Sure. I like it because I'm inclined to believe there is a whole lot of oral tradition in the Bible, as I've pointed out already. Or do I?
you're inclined to believe. i am relating that there is evidence for the written transmission, instead of oral -- it's not a belief. it's got a bit more weight to it.
the evidence for the written transmission is the confirmed prediction of the documentary hypothesis. see that documentary bit? that means "relating to documents" (not the discovery channel kind, don't play semantics here). it is the documentary hypothesis because it hypothesizes that the bible came from written documents.
you agree that it did. can we stop arguing now that you agree?
I don't think the views of a 12th century Rabbi are terribly relevant to determining the views of ancient Rabbis. The way I see it, this is an irrelevant point.
then modern interpretation isn't valid either. and neither is long-standing views (which include 12th century rabbis)
Look you put up in a previous post the best information for the JEDP theory from rabbinic tradition you could find and quite frankly there was nothing there. A Rabbi speculating that Moses didn't write a handful of passages in the Pentateuch, is no foundation for the JEDP theory. Those are separate issues, that bear resemblence by pure coincidence.
tell me, forms, is it a coincidence that you're claiming coincidences a lot?

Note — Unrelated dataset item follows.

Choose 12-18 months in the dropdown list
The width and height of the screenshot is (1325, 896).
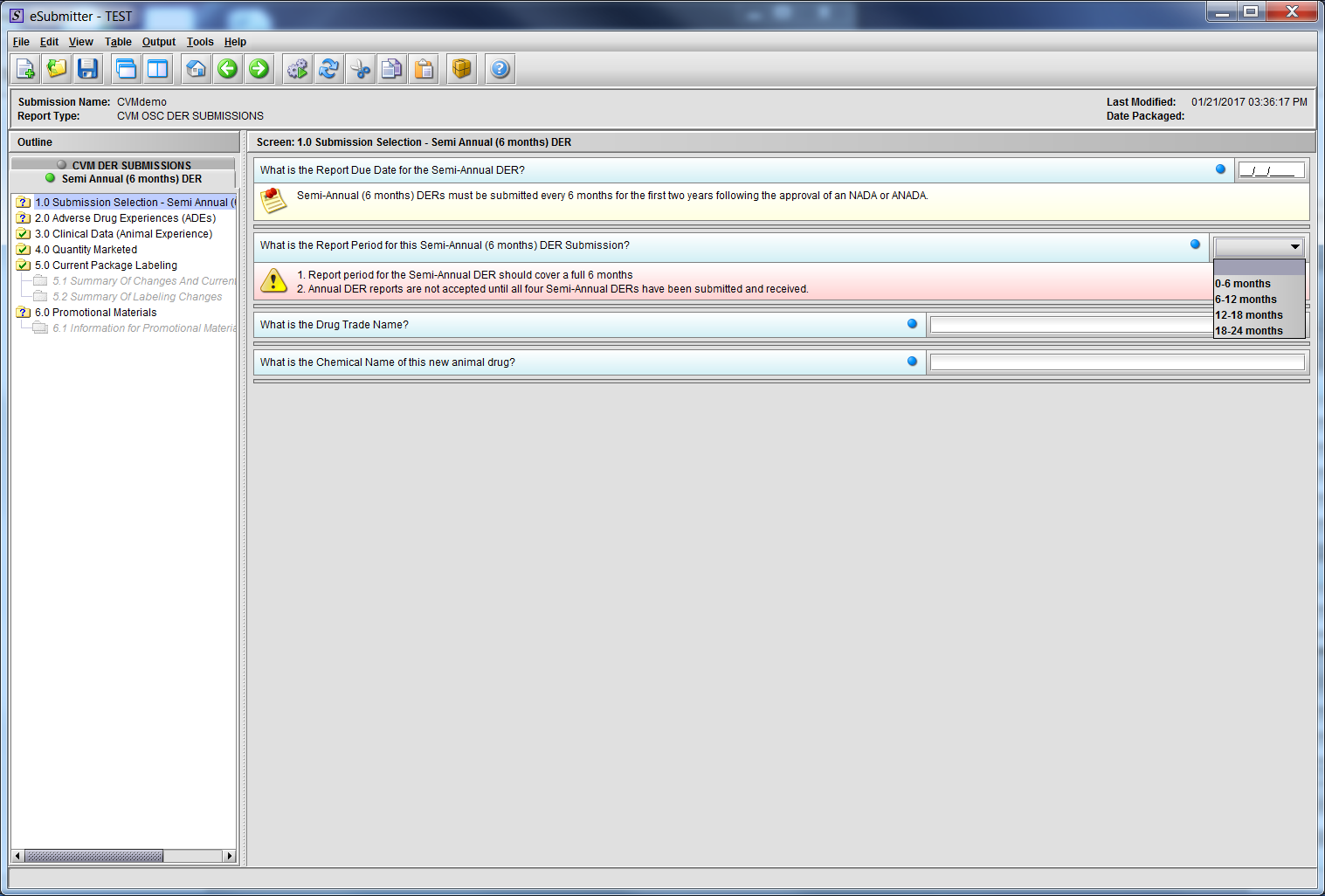[x=1249, y=315]
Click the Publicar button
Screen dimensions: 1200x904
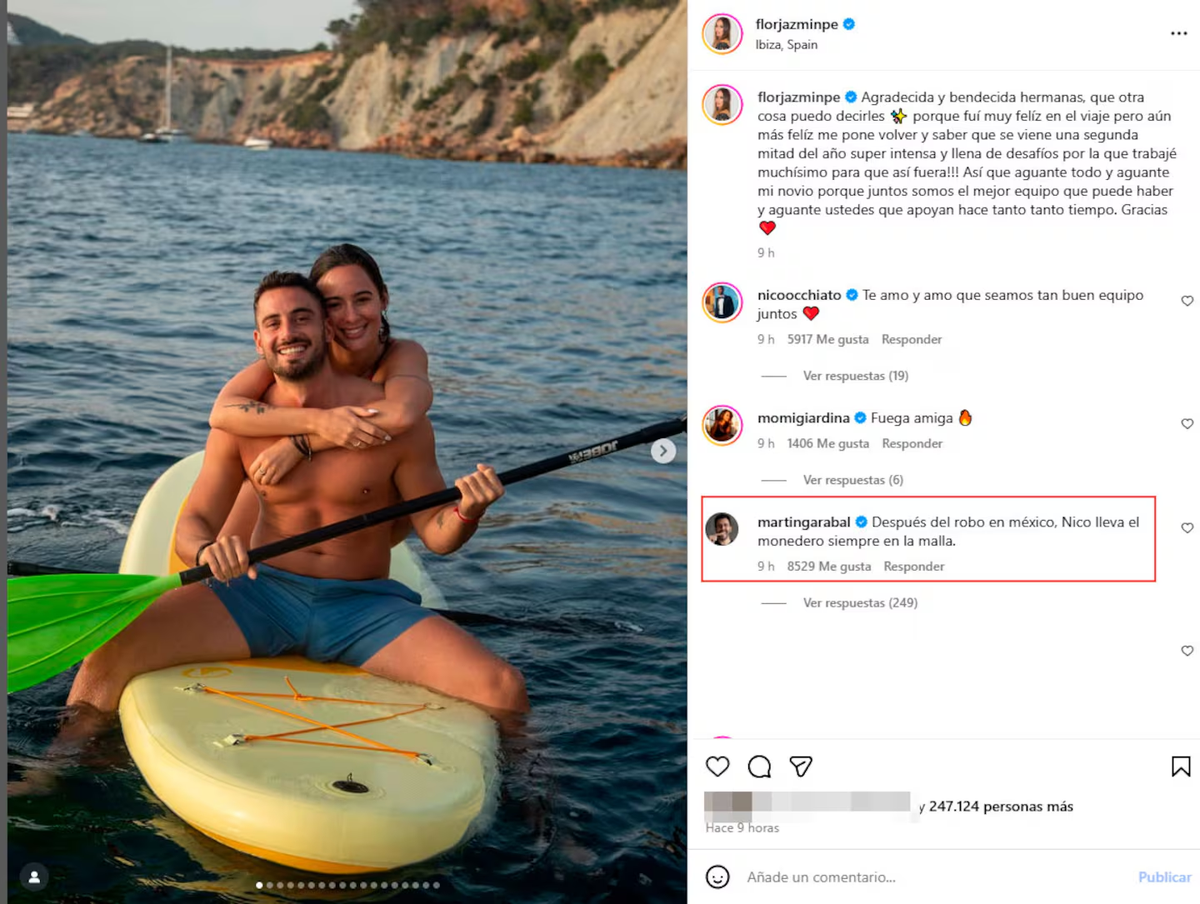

do you not understand the evolution of an idea? one rabbi says "well, moses couldn't have written this part. it had to come from somewhere else." and another points out some more. and another points more disagreements. the beaking point is when disagreements can be lumped together in consistent sets, and coherency can be derived from dividing incoherency (which, btw, is god's prefered method of creation).
but it's the QUESTIONING that matters. and the questioning began 1000 years ago, with small questions. but it's still a line of questions.
Rabbinic writings are huge and they don't always agree with each other, as you point out later here and I'm perfectly well aware of.
and clearly not all written by the same rabbi. wait, no. prove they weren't.
The point is that there is a Rabbinic tradition for Mosaic authorship of the Bible and it is known to not be questioned for some time.
did you miss the part where they were questioning it 1000 years ago? or are the 1000 years before that more important. (keep in mind we've only had the modern jewish text for 1800 years).
More Agreement? OK. Where in the Pentateuch is there DISAGREEMENT? Back up this claim please.
so you're arguing against written sources now? make up your mind.
here's a disagreement: are man and woman created at the same time, or one from the other?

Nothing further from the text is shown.